This problem is closely related to the spectacular impact of the comet Shoemaker-Levy with Jupiter in July 1994:

http://www.jpl.nasa.gov/sl9/ sl9.html

A rock far outside our solar system is initially moving very slowly relative to the Sun, in the plane of Jupiter’s orbit around the Sun. The rock falls towards the Sun, but on its way to the Sun it collides with Jupiter. Calculate the rock’s speed just before colliding with Jupiter. Explain your calculation and any approximations that you make.

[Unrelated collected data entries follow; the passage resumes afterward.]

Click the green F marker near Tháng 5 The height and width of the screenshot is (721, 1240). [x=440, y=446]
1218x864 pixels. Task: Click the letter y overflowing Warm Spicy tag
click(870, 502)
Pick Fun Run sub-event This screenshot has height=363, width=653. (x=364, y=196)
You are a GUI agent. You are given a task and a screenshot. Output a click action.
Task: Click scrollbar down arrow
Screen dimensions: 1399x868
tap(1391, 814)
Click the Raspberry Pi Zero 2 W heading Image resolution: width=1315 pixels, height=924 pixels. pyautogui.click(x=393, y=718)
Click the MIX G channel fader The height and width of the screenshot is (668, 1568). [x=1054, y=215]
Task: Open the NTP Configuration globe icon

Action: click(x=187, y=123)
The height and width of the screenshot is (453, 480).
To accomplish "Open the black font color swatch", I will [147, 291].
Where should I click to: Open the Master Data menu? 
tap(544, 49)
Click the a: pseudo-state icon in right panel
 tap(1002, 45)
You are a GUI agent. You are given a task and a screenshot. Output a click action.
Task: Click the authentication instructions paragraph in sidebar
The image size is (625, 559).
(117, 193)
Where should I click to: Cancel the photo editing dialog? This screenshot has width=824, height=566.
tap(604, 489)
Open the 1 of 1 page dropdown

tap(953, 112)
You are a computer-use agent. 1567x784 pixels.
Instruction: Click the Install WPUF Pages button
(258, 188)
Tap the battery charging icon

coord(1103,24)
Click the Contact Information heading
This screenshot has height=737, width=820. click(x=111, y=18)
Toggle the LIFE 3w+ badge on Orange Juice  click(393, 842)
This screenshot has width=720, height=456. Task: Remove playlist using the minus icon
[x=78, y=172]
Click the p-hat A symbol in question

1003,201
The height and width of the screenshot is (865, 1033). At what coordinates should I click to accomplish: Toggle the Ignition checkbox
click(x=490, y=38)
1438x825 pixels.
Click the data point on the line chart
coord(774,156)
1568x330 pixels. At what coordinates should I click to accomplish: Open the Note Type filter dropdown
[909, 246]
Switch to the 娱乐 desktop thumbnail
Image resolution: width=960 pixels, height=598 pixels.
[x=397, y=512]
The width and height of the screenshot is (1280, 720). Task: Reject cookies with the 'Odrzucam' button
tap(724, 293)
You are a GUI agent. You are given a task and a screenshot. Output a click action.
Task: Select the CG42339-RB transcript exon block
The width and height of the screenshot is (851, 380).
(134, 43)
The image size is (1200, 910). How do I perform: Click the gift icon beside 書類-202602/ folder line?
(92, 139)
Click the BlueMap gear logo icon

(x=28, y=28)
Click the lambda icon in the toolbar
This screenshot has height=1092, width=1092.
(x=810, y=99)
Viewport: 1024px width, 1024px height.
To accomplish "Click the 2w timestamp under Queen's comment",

$M_{sun}=2\times {10}^{30}kg$,$M_{Juipter}=2\times {10}^{27}kg$

Distance, Sun to Jupiter $=8\times {10}^{11}m$

Radius of Jupiter$1.4\times {10}^{8}m$

The given data can be listed below as,

• The mass of the Sun is,$M_{sun=}2\times {10}^{30}kg$
• The mass of the Jupiter is,$M_{juipter}=2\times {10}^{27}kg$

  
  

• The distance of the Sun to the Jupiter is,$d=8\times {10}^{11}m$
• The radius of the Jupiter is,$1.4\times {10}^{8}m$

The creation and destruction of any kind of energy is not possible but it can only be transformed from one kind to another. In other words, it can be said that the total amount of energy contained in a system remains constant. It can be expressed as follows,

PE + KE…(1)

Here, PE is the potential energy of the system and KE is the kinetic energy of the system.

The expression for the gravitational potential energy is as follows,

$U=-\frac{GmM}{R}$…(2)

Here, G is the gravitational constant that is$6.67\times {10}^{-11}N{m}^2/k{g}^2$, m is the mass of first object, M is the mass of second object and r is distance between first and second object.

The expression for the kinetic energy is as follows

$KE=\frac{1}{2}m{v}^2$…(3)

Here, m is the mass of the object and v is the velocity with which the object is moving.

Write the expression for the energy conservation of the given system using equation (1).

$-\frac{Gm{M}_{Sun}}{d}-\frac{Gm{M}_{juipter}}{r}+\frac{1}{2}m{v}^2=0$

Here, m is the mass of the rock and v is the speed of rock before a collision with the planet.

Rearrange the above expression.

$$\begin{gathered} -\frac{Gm{M}_{Sun}}{d}-\frac{Gm{M}_{juipter}}{r}+\frac{1}{2}m{v}^2=0 \\ G\left(\frac{M_{Sun}}{d}+\frac{M_{Juipter}}{r}\right)=\frac{1}{2}{v}^2 \\ v=\sqrt{2G\left(\frac{M_{Sun}}{d}+\frac{M_{Juipter}}{r}\right)} \end{gathered}$$

Substitute all the values in the above expression.

$$\begin{gathered} v=\sqrt{2\left(6.67\times {10}^{11}N.m^2/k{g}^2\right)\times \frac{1kg.m/s^2}{1N}\left(\frac{2\times {10}^{30}kg}{8\times {10}^{11}m}+\frac{2\times {10}^{29}kg}{1.4\times {10}^{8}m}\right)} \\ =4.73\times {10}^{4}m/s \end{gathered}$$

Thus, the speed of rock before collision with Jupiter is $4.73\times {10}^{4}m/s$.